Reputation: 1354
I have a pandas dataframe which I'd like to filter based on if certain conditions are met. I ran a loop and a .apply()
and used %%timeit
to test for speed. The dataset has around 45000 rows. The code snippet for loop is:
%%timeit
qualified_actions = []
for row in all_actions.index:
if all_actions.ix[row,'Lower'] <= all_actions.ix[row, 'Mid'] <= all_actions.ix[row,'Upper']:
qualified_actions.append(True)
else:
qualified_actions.append(False)
1.44 s ± 3.7 ms per loop (mean ± std. dev. of 7 runs, 1 loop each)
And for .apply()
is:
%%timeit
qualified_actions = all_actions.apply(lambda row: row['Lower'] <= row['Mid'] <= row['Upper'], axis=1)
6.71 s ± 54.6 ms per loop (mean ± std. dev. of 7 runs, 1 loop each)
I thought .apply()
is supposed to be much faster than looping through rows in pandas.
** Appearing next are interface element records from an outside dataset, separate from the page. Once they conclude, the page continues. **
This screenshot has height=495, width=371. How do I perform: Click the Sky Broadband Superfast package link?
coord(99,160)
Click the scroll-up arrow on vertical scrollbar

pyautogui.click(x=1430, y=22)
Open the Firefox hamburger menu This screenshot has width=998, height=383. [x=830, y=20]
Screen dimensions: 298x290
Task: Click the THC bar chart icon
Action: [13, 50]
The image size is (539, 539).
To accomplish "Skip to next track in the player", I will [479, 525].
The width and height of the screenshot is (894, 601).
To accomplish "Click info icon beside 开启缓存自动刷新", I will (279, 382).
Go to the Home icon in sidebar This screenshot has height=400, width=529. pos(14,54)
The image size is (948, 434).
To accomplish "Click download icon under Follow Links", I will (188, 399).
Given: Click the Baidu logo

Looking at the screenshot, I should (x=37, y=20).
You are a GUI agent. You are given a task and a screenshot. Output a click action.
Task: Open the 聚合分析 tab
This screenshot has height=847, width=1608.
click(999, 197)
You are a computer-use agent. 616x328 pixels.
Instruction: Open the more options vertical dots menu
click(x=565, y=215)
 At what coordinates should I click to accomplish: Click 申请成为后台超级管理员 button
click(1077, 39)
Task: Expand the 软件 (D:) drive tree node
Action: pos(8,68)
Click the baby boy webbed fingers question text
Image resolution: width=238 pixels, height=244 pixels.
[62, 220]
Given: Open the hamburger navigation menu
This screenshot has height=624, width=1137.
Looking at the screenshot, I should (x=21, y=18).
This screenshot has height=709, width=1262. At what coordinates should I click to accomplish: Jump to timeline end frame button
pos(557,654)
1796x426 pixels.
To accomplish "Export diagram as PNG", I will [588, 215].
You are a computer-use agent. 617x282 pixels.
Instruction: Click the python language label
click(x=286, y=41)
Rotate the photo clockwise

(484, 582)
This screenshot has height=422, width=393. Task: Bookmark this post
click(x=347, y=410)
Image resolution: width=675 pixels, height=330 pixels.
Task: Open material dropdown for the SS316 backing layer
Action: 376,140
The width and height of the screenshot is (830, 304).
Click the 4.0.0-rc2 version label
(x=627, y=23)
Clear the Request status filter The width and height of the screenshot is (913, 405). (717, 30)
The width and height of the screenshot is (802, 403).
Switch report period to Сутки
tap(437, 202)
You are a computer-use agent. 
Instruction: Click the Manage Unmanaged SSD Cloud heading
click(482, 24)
Can someone explain why it's slower in this case?
Upvotes: 2
Views: 10706
Reputation: 862761
apply
uses loops under the hood, so if you need better performance the best and the fastest methods are vecorized alternatives.
No loops, only chain 2 conditions vectorized solution:
m1 = all_actions['Lower'] <= all_actions['Mid']
m2 = all_actions['Mid'] <= all_actions['Upper']
qualified_actions = m1 & m2
Thanks Jon Clements for another solution:
all_actions.Mid.between(all_actions.Lower, all_actions.Upper)
Timings:
np.random.seed(2017)
N = 45000
all_actions=pd.DataFrame(np.random.randint(50, size=(N,3)),columns=['Lower','Mid','Upper'])
#print (all_actions)
In [85]: %%timeit
...: qualified_actions = []
...: for row in all_actions.index:
...: if all_actions.ix[row,'Lower'] <= all_actions.ix[row, 'Mid'] <= all_actions.ix[row,'Upper']:
...: qualified_actions.append(True)
...: else:
...: qualified_actions.append(False)
...:
...:
__main__:259: DeprecationWarning:
.ix is deprecated. Please use
.loc for label based indexing or
.iloc for positional indexing
See the documentation here:
http://pandas.pydata.org/pandas-docs/stable/indexing.html#ix-indexer-is-deprecated
1 loop, best of 3: 579 ms per loop
In [86]: %%timeit
...: (all_actions.apply(lambda row: row['Lower'] <= row['Mid'] <= row['Upper'], axis=1))
...:
1 loop, best of 3: 1.17 s per loop
In [87]: %%timeit
...: ((all_actions['Lower'] <= all_actions['Mid']) & (all_actions['Mid'] <= all_actions['Upper']))
...:
1000 loops, best of 3: 509 µs per loop
In [90]: %%timeit
...: (all_actions.Mid.between(all_actions.Lower, all_actions.Upper))
...:
1000 loops, best of 3: 520 µs per loop
Upvotes: 4